Jimmy Buffett singles chronology
| ""Grapefruit—Juicy Fruit"" | "He Went to Paris" | ""Saxophones"" |

= He Went to Paris =

"He Went to Paris" is a song written and performed by American singer-songwriter Jimmy Buffett. It was first released on his 1973 album A White Sport Coat and a Pink Crustacean and was his fourth and final single from that album. Although it never placed on the charts, it became one of his most popular songs, having appeared on several of his greatest hits compilations.

Buffett was inspired to write the song after meeting musician Eddie Balchowsky, a one-armed veteran of the Spanish Civil War he met while playing in Chicago. On the live album You Had to Be There, Buffett mentions this as a favorite song he wrote.

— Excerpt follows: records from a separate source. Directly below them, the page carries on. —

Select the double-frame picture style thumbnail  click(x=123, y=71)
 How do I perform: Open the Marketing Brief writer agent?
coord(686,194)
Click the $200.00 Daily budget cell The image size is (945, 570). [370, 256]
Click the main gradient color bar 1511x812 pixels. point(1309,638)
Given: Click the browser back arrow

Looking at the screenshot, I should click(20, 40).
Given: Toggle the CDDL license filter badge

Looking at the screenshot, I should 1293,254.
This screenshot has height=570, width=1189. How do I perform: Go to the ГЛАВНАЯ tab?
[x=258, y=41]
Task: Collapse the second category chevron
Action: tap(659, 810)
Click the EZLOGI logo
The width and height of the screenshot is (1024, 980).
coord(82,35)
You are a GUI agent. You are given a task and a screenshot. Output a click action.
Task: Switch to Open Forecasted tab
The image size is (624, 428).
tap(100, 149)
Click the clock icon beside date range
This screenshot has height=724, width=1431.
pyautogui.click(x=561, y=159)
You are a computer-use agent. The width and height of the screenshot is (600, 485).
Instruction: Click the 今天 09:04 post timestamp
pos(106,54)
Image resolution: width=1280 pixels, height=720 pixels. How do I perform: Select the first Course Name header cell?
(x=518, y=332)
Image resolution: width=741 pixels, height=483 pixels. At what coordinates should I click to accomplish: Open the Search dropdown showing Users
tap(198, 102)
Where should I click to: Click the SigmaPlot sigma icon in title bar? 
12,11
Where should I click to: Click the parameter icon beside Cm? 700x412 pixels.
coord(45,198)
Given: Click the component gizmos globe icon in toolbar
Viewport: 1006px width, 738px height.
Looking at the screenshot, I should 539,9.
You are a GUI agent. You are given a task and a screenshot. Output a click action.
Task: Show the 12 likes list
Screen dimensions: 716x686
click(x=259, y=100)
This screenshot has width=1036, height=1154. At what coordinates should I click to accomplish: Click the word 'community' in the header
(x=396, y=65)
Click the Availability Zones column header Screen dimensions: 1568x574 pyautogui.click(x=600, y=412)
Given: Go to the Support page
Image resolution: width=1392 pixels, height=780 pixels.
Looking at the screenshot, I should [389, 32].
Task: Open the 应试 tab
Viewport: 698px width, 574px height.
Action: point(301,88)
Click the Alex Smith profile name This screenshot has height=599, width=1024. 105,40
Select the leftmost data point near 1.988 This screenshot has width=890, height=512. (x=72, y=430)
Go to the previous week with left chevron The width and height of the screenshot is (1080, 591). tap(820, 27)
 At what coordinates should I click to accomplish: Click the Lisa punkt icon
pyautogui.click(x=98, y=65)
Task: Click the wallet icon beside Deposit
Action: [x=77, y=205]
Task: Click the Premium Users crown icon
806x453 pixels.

The song appears on Songs You Know By Heart, a greatest hits compilation that includes Buffett's concert favorites ranging from 1973 to 1979. However, "He Went to Paris" was the only song off that album that Buffett rarely played live, until he found out that Bob Dylan likes the song and decided to start playing it on a more frequent basis. Buffett included a live version, recorded in Paris, France in 2009, on his album "Encores".

Outlaw country singer Waylon Jennings covered the song on his 1980 album Music Man.

Country singer Doug Supernaw covered the song on his 1994 album Deep Thoughts From a Shallow Mind.

New Zealand singer Jamie McDell covered the song on her 2018 EP Tori.